Après un titre obtenu de la plus belle des manières l'an dernier, la célébration de l'un des plus grands exploits du championnat cette année tombait à point nommé. Et comme l'a rappelé Vadim Vasilyev, vice-président directeur général du club lors de son discours, Jean Petit, "l'un des meilleurs milieux de terrain de l'histoire de l'AS Monaco, a encore été parfait dans l'organisation du jeu pour cette soirée." Si tous n'ont pu honorer la journée de leur présence, ils sont 12 à être venus, ainsi que le président de l'époque, Jean-Louis Campora.

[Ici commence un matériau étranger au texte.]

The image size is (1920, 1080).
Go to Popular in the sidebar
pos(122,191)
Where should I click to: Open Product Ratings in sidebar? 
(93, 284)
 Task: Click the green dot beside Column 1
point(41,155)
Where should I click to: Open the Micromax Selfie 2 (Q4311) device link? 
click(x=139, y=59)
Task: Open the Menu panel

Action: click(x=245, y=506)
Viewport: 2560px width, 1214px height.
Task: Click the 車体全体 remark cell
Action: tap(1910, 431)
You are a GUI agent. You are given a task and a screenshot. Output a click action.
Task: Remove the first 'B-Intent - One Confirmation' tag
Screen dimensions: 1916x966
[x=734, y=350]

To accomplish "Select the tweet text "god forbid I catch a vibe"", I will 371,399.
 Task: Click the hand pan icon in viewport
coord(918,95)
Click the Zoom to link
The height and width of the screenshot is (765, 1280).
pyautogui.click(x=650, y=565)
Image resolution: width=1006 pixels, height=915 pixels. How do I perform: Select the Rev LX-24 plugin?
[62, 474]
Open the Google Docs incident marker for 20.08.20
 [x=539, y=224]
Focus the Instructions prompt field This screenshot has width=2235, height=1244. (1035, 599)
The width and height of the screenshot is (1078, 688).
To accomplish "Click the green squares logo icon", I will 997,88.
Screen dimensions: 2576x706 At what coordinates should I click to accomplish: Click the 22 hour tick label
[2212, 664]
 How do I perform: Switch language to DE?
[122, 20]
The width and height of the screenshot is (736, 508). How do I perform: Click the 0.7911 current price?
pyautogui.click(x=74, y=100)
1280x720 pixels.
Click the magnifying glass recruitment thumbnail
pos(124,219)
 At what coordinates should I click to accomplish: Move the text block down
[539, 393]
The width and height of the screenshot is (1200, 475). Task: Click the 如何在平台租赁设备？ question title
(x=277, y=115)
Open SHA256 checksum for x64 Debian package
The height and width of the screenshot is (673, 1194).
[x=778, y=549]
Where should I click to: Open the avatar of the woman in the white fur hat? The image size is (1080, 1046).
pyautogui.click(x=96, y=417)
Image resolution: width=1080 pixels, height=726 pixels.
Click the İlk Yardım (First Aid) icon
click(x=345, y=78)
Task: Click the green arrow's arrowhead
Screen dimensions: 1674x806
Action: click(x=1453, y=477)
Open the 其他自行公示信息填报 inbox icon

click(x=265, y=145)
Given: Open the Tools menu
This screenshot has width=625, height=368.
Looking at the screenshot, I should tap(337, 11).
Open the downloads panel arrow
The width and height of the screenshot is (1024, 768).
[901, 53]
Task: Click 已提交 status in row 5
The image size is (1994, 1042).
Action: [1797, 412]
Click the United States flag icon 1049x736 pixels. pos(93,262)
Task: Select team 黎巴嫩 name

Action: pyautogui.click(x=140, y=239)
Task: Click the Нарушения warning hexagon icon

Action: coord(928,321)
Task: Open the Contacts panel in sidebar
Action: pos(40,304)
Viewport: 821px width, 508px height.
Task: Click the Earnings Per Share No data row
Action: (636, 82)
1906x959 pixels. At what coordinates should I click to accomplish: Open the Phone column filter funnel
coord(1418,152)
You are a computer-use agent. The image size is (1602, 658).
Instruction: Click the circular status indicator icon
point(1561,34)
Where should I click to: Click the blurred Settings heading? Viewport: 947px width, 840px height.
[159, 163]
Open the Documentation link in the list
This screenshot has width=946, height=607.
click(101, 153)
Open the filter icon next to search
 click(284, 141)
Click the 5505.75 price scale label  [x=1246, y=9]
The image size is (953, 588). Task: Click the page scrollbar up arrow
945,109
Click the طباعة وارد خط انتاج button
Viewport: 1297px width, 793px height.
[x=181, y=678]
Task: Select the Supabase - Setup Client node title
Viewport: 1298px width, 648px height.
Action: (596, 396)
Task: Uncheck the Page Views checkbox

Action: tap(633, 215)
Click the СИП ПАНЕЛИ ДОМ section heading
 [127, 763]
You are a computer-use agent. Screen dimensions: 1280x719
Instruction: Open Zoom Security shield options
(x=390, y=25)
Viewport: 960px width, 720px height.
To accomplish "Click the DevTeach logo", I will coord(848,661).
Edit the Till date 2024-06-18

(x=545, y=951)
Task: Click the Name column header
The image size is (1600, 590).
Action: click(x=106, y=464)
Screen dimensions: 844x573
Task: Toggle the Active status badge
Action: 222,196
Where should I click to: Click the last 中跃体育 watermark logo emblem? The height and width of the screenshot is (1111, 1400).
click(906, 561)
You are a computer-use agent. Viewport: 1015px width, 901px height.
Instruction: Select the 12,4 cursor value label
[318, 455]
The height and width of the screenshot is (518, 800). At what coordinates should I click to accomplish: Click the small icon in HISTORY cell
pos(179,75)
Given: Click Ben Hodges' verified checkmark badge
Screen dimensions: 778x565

Autour de Jean Petit, on retrouvait ainsi Rolland Courbis, Delio Onnis, Raoul Noguès, Roger Ricort, Jean-Luc Ettori, Michel Rouquette, Jean-Pierre Chaussin, Alfred Vitalis, Jean-Claude Fagès, Serge Perruchini et Thierry Guidimard. 

Mais plus qu'une équipe, c'est une bande de copains qui s'est réunie le temps d'une journée, après des années passées sans se voir pour plusieurs d'entre eux. "On s'est tous retrouvés ce matin, ça a été un grand moment d'émotion", glissait d'ailleurs Jean-Luc Ettori avant d'entrer dans le salon Honneur à quelques minutes du coup d'envoi du match. "On a été reçu au Palais, où on a déjeuné avec le Prince Albert II et on a fait les vieux (rires). On s'est raconté des souvenirs et on s'aperçoit que plus le temps passe, plus on prend de l'âge, plus on a été bon à l'époque." De son côté, Delio Onnis, qui n'a jamais réellement quitté le Rocher, s'est montré ému devant cette journée passée avec ses vieux copains. 

"J'ai plein de souvenirs, mais ce que je me rappelle surtout, c'est qu'on était une vraie bande d'amis. A l'époque, je venais à l'entraînement en vélo moteur et on se retrouvait une heure avant à La Turbie pour boire le café dans un petit bar où on avait nos habitudes. Ça me fait énormément plaisir de revoir tout le monde aujourd'hui et c'est quelque chose que je vais garder dans mon cœur". Reçus dans le salon Honneur du Louis-II avant le début d'AS Monaco-Amiens, ils ont pu continuer d'évoquer leurs souvenirs au gré des photos d'époques installées aux murs tout en échangeant avec d'autres gloires plus récentes du club, à l'image de la discussion entre Onnis et Giuly. Une soirée qui s'est finie à la terrasse d'un hôtel voisin autour d'un dernier verre, en comité restreint. Entre copains. De quoi terminer l'histoire comme elle a commencé.